::: Quoted passage :::
Autonomous vehicles are another technology area that will benefit significantly from 5G. With 5G as a backbone, autonomous cars could become a key platform for delivering media content and advertising.

A few other markets could emerge to a larger extent in 2019:

Connected/smart TVs are now found in nearly three-quarters of all US households,14 but to date, that adoption level hasn’t created a huge advertising market. However, that is starting to change: US spending on connected-TV advertising is expected to reach $13.3 billion in 2019, up from $4.7 billion in 2017.15 Digital video advertisers are turning to connected-TV platforms to extend their customer reach, while traditional TV advertisers are considering connected TV to tap into customer segments that prefer streaming. Advertisers who use connected TV are more likely to target consumers based on behaviors rather than demographics.16

While wearables can interact seamlessly with other devices to create highly personalized experiences, the category (including smart watches) is still awaiting its “killer app.” At present, wearables seem to be delivering the greatest value in the area of health and wellness, where they have the ability to measure users’ vital signs.
::: Listing :::
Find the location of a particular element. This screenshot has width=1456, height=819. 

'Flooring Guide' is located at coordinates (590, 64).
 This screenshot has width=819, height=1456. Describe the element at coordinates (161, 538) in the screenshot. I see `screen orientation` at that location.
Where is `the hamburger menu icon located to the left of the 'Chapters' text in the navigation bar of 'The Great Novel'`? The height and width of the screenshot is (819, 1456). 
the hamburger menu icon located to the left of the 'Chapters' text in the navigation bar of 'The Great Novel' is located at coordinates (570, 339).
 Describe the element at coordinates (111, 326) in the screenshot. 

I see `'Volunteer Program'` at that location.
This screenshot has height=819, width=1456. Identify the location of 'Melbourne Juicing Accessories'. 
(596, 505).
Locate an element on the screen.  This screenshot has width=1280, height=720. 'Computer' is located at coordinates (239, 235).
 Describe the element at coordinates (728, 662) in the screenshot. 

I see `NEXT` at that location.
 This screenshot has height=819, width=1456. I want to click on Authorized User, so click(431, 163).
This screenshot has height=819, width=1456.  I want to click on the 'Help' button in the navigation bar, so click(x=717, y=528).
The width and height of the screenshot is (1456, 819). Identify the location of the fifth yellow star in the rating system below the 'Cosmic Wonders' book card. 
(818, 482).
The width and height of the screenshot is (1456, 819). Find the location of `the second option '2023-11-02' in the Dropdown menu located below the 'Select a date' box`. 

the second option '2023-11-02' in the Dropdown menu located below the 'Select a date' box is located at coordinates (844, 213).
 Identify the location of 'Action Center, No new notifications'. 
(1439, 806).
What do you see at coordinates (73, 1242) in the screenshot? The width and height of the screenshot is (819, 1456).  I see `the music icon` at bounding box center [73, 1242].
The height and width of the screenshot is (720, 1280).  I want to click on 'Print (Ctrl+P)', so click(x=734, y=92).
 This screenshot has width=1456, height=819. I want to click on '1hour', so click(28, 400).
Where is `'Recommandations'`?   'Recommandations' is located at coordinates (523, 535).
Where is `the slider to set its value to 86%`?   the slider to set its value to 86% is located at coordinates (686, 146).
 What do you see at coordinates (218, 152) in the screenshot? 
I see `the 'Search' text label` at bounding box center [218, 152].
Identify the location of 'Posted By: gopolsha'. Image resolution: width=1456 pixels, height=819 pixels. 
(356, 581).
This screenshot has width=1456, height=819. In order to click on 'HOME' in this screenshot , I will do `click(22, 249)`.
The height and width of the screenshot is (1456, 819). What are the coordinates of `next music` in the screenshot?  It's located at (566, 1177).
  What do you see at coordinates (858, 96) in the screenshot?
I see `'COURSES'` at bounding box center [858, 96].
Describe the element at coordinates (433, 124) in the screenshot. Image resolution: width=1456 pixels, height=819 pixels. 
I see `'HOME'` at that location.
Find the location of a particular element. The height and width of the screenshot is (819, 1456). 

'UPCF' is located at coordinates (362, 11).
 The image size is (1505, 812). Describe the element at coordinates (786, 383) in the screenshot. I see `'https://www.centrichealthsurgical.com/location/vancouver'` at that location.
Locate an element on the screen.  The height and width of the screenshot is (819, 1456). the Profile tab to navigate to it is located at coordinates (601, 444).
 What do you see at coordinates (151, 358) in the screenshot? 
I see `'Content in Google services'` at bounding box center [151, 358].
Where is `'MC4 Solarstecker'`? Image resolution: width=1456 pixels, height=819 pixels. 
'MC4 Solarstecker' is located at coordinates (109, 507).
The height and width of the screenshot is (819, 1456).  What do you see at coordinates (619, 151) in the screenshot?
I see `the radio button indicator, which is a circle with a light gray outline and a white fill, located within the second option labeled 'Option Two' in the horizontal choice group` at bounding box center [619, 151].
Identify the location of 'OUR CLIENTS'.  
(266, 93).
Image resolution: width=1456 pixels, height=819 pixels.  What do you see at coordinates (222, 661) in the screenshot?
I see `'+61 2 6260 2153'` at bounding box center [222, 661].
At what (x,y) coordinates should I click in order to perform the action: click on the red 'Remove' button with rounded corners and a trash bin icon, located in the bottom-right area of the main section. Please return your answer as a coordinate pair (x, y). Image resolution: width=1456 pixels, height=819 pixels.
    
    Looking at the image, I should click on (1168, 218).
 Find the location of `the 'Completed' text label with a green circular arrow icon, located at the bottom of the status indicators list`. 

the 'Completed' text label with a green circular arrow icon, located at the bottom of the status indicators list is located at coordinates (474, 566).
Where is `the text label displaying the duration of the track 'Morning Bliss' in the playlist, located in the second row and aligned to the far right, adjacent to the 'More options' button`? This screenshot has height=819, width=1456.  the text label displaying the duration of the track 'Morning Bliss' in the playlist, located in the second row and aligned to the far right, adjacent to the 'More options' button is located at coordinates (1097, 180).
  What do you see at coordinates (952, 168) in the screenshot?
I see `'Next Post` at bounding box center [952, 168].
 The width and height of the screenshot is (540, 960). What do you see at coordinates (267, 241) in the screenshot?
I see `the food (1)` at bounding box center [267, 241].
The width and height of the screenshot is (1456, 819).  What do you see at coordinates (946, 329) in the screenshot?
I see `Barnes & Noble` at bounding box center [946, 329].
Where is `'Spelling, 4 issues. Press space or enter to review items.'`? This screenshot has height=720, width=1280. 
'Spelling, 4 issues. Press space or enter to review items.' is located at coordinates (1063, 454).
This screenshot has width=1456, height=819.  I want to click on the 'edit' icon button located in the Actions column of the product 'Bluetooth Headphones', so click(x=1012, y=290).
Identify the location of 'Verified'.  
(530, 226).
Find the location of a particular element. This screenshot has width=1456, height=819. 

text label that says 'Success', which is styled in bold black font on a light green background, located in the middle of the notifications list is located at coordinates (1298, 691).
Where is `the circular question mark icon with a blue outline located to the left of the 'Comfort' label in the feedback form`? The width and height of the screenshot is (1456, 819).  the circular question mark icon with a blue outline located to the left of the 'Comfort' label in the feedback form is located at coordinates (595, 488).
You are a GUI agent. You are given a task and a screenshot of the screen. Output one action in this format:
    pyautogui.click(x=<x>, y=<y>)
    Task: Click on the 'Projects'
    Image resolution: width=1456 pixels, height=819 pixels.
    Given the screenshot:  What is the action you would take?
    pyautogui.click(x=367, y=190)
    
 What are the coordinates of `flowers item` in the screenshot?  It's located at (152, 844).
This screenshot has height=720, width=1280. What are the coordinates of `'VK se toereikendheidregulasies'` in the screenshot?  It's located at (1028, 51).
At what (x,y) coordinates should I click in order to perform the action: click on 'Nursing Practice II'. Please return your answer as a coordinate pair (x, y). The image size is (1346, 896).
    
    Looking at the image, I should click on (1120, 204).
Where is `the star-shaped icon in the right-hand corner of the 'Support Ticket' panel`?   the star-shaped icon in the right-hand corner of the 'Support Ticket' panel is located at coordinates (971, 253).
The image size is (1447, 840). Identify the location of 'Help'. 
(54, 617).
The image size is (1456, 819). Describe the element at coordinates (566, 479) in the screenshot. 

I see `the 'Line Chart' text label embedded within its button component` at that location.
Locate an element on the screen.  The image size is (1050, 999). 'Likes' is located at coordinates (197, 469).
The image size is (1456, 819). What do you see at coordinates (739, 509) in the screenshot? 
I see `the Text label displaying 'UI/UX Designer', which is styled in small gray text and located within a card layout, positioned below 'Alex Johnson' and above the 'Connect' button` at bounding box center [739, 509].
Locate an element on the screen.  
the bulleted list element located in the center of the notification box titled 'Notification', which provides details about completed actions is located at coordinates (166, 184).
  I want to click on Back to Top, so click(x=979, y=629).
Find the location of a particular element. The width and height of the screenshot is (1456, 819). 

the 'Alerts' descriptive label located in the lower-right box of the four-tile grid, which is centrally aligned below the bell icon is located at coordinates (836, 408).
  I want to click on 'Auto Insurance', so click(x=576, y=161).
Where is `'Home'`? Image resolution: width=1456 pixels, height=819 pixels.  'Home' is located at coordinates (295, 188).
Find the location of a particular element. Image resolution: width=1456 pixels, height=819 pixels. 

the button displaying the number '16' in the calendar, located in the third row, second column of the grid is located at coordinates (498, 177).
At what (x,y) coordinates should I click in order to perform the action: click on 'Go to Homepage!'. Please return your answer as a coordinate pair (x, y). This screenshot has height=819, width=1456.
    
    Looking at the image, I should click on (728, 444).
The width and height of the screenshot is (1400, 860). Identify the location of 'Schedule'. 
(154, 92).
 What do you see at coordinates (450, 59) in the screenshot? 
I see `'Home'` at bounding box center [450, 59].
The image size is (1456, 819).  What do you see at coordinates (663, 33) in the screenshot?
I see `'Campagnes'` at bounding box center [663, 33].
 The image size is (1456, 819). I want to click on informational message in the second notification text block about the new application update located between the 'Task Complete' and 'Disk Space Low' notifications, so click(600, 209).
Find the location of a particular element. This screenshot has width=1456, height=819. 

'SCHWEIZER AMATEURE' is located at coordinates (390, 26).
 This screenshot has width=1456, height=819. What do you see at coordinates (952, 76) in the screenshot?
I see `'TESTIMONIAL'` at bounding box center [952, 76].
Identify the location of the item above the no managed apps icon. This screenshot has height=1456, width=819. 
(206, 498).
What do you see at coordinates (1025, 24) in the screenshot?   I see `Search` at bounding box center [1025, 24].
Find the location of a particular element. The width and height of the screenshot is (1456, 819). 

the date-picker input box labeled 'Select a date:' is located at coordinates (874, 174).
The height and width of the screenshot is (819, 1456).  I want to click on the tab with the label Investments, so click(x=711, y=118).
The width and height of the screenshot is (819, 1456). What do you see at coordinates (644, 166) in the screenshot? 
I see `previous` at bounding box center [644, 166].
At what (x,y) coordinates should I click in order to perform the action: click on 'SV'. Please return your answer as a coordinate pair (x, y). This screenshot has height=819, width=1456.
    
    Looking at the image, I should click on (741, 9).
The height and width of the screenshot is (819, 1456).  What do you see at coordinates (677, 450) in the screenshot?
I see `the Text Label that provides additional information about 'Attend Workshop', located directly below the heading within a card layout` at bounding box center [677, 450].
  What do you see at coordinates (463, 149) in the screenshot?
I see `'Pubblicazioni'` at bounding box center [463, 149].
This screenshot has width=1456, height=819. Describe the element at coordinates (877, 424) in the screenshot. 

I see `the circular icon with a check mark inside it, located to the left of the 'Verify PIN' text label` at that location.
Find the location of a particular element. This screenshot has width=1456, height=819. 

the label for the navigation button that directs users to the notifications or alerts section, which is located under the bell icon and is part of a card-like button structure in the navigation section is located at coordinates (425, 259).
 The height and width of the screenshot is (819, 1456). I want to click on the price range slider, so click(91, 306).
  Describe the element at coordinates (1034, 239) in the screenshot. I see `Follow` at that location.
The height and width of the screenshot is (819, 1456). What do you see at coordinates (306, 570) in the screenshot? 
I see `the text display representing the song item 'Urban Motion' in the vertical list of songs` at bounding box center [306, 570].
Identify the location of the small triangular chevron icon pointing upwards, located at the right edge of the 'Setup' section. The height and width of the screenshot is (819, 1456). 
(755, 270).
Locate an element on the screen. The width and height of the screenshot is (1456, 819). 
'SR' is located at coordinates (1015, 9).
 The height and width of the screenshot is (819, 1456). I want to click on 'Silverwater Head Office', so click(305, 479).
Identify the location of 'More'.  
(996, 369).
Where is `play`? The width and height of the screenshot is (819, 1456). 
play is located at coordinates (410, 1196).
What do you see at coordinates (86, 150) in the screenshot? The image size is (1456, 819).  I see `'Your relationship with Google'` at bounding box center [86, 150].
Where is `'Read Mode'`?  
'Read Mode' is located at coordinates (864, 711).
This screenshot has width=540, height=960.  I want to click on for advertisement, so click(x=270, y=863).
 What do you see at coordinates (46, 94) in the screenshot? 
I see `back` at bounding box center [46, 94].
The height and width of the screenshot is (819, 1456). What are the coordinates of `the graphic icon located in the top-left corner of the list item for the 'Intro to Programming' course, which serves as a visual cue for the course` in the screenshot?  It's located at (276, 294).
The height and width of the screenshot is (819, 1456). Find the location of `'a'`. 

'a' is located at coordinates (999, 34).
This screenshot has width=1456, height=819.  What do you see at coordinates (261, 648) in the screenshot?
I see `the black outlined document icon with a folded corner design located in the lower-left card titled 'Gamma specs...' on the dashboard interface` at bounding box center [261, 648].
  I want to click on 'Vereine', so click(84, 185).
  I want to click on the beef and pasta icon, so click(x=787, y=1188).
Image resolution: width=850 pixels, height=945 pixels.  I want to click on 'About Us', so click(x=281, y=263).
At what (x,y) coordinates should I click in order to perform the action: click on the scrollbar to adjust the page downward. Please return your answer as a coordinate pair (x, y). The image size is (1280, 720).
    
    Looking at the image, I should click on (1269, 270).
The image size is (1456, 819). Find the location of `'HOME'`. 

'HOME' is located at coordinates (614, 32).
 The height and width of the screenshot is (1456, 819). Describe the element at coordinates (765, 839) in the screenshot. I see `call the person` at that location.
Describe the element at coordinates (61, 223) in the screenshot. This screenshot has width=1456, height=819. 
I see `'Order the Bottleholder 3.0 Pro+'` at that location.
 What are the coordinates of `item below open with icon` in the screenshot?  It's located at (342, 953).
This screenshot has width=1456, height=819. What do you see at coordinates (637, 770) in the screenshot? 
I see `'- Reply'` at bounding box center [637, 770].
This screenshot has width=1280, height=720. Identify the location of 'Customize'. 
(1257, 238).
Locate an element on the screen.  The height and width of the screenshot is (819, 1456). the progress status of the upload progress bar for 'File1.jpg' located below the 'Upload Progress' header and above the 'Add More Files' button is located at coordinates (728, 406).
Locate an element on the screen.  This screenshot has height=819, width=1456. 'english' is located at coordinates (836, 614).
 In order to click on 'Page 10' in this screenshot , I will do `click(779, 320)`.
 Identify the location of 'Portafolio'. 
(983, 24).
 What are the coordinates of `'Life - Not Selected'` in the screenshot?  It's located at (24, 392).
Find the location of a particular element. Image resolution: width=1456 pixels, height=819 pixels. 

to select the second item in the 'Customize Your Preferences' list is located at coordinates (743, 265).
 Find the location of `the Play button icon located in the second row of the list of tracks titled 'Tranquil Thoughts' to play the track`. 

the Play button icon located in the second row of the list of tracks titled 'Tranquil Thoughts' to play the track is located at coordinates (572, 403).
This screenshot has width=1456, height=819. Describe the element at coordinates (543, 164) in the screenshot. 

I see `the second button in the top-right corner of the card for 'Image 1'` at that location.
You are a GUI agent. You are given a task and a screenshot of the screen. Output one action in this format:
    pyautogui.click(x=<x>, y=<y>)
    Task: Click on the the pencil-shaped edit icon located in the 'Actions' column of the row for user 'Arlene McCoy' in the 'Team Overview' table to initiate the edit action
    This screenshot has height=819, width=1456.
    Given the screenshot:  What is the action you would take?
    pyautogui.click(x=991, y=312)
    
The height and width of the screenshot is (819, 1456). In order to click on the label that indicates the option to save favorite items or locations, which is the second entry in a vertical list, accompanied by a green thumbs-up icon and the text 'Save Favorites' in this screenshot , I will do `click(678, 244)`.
:::
Objective
Reproduce the passage above on 5G, connected TVs, and wearables in full, word for word.

Task result
Autonomous vehicles are another technology area that will benefit significantly from 5G. With 5G as a backbone, autonomous cars could become a key platform for delivering media content and advertising.

A few other markets could emerge to a larger extent in 2019:

Connected/smart TVs are now found in nearly three-quarters of all US households,14 but to date, that adoption level hasn’t created a huge advertising market. However, that is starting to change: US spending on connected-TV advertising is expected to reach $13.3 billion in 2019, up from $4.7 billion in 2017.15 Digital video advertisers are turning to connected-TV platforms to extend their customer reach, while traditional TV advertisers are considering connected TV to tap into customer segments that prefer streaming. Advertisers who use connected TV are more likely to target consumers based on behaviors rather than demographics.16

While wearables can interact seamlessly with other devices to create highly personalized experiences, the category (including smart watches) is still awaiting its “killer app.” At present, wearables seem to be delivering the greatest value in the area of health and wellness, where they have the ability to measure users’ vital signs.